### Documento
┄┄┄┄┄┄┄┄┄┄

Buongiorno Dott.ssa Lauri e Buon 2019 a Lei e tutta la Direzione. Su alcune ricette di grandi lievitati, tra gli ingredienti ho letto l'utilizzo di Malto Diastatico. In rete si trovano Malti con U.P. (Unità Pollack) diverse. Quali miglioramenti porta l'utilizzo del Malto Diastatico in un grande lievitato o in un impasto Pane/Pizza ? Le U.P. cosa identificano in un Malto Diastatico? Grazie infinite per la Sua disponibilità e professionalità.
Buongiorno a lei. In commercio ci sono malti la cui differenza si base sia sulle UP sia sulla formulazione. Per quanto riguarda le farine di cereali maltati e gli estratti di malto l'impiego è consentito da DPR 502/98 e le caratteristiche sono quelle riportate nel Decreto 172/98. In linea di massima quando si parla di malto si intende il malto d'orzo ma può anche provenire da qualsiasi altro cereale: riso, frumento ecc. e chiaramente varia il potere diastasico.
L'unità di misura del potere diastasico di un malto sono le Unità Pollack, che indicano il potere saccarificante cioè la quantità in grammi di maltosio prodotta da 1000 g di farina o estratto di malto in trenta minuti e a 40°C. Per esempio uno sciroppo concentrato di malto (malto in pasta) con 24000 UP vuol dire che 10 mg di quel malto ha un elevatissimo potere diastasico e producono 24000 mg di maltosio, maltotriosi, ecc. Indirettamente ciò indica il potere di trasformazione degli amidi in zuccheri da parte di alfa e beta amilasi, appunto il potere diastasico. Più sono basse le UP minore sarà la quantità di sostanze zuccherine prodotte dalle diastasi (amilasi). Da questo si può desumere la quantità da usare negli impasti; mediamente compresa tra 0.5 - 1.0% sulla farina.

┄┄┄┄┄┄┄┄┄┄

### Voci del dataset
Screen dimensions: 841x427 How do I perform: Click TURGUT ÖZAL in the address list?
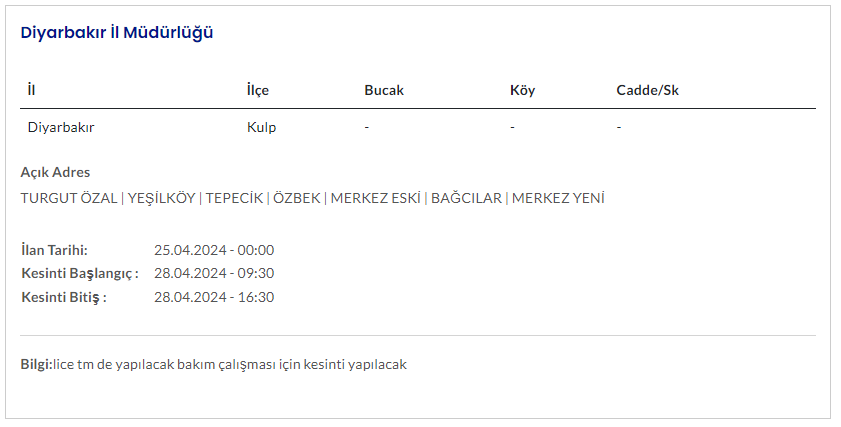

┄┄┄┄┄┄┄┄┄┄

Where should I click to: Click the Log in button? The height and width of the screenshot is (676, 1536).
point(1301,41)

┄┄┄┄┄┄┄┄┄┄

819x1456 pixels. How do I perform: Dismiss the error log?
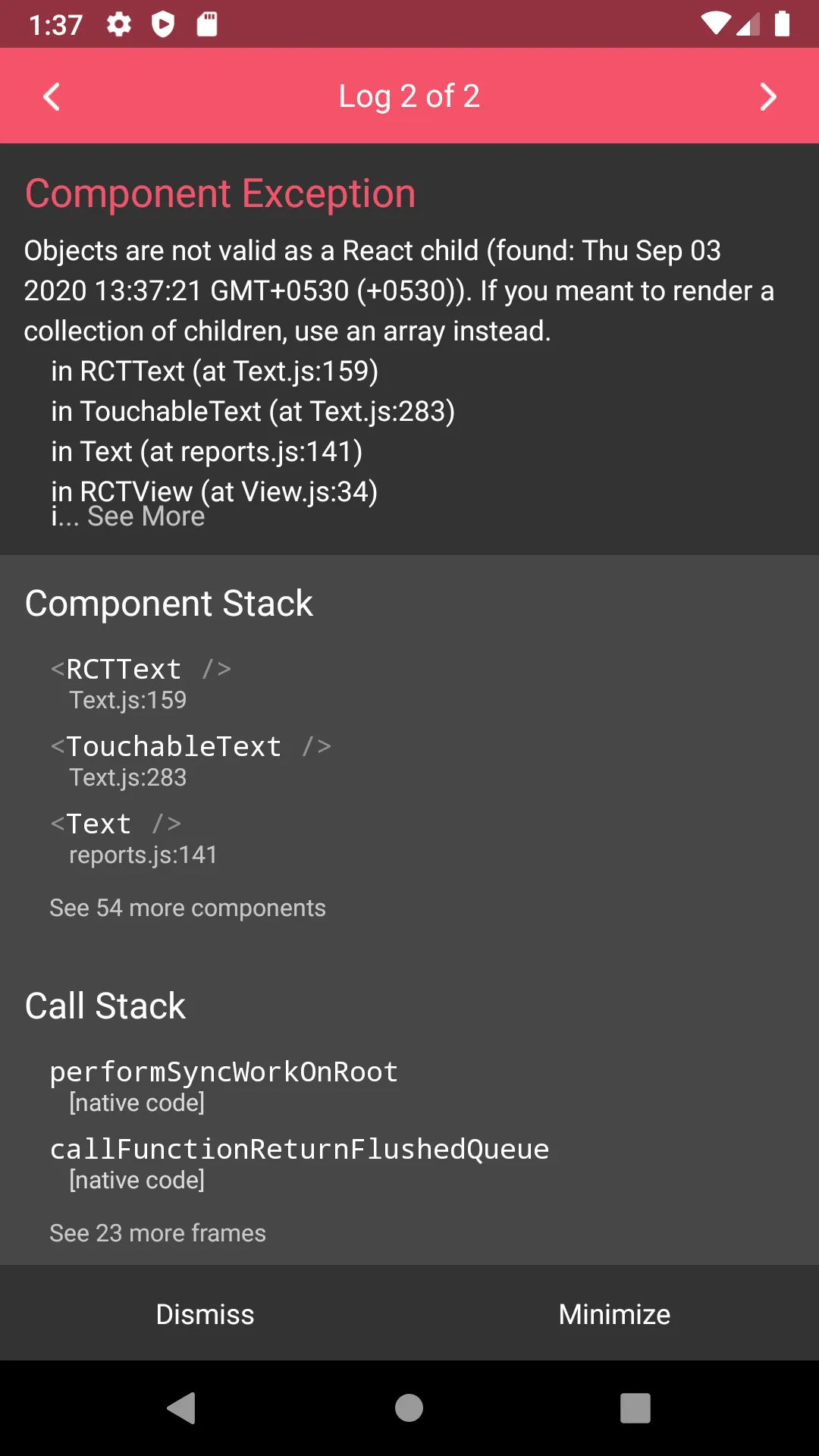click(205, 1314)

┄┄┄┄┄┄┄┄┄┄

### Problemi
1. Ricopia dalle voci il tratto che si apre con la riga contenente "819x1456 pixels. How" e si chiude con quella contenente "click(205, 1314)", entrambe incluse, omettendo le immagini.
2. Prosegui il documento sul malto diastatico a partire dal punto in cui si interrompe.
Il documento sul malto diastatico e le voci provengono da fonti distinte.

### Elenco risposte
1.
819x1456 pixels. How do I perform: Dismiss the error log?
click(205, 1314)

2.
La scelta di usare un malto piuttosto che un altro è funzione quindi sia dell'Indice di Hagberg naturale della farina usata, sia degli ingredienti presenti (zucchero ecc.) sia della tipologia di prodotto che si desidera ottenere. Il malto non diastasico è generalmente usato quando si lavora la farina di segale proprio perchè, di sua natura, la farina di segale ha una elevata azione diastasica. Gli effetti dell'utilizzo del malto in arte bianca si riassumono in: incremento colorazione della crosta, diminuzione tempi di cottura, incremento attività metabolica dei microrganismi presenti, diminuzione della secchezza del prodotto, incremento profumo e sapore, sviluppo migliore della struttura della mollica, incremento attività enzimatica e apporto di zuccheri. Chiaramente è quasi sempre consigliato per lavorazioni indirette molto lunghe e gli effetti sul prodotto dipendono appunto dal valore delle UP. Spero di aver risposto esaurientemente al suo quesito e ringraziandola per la cortesia, le invio i miei più cordiali saluti.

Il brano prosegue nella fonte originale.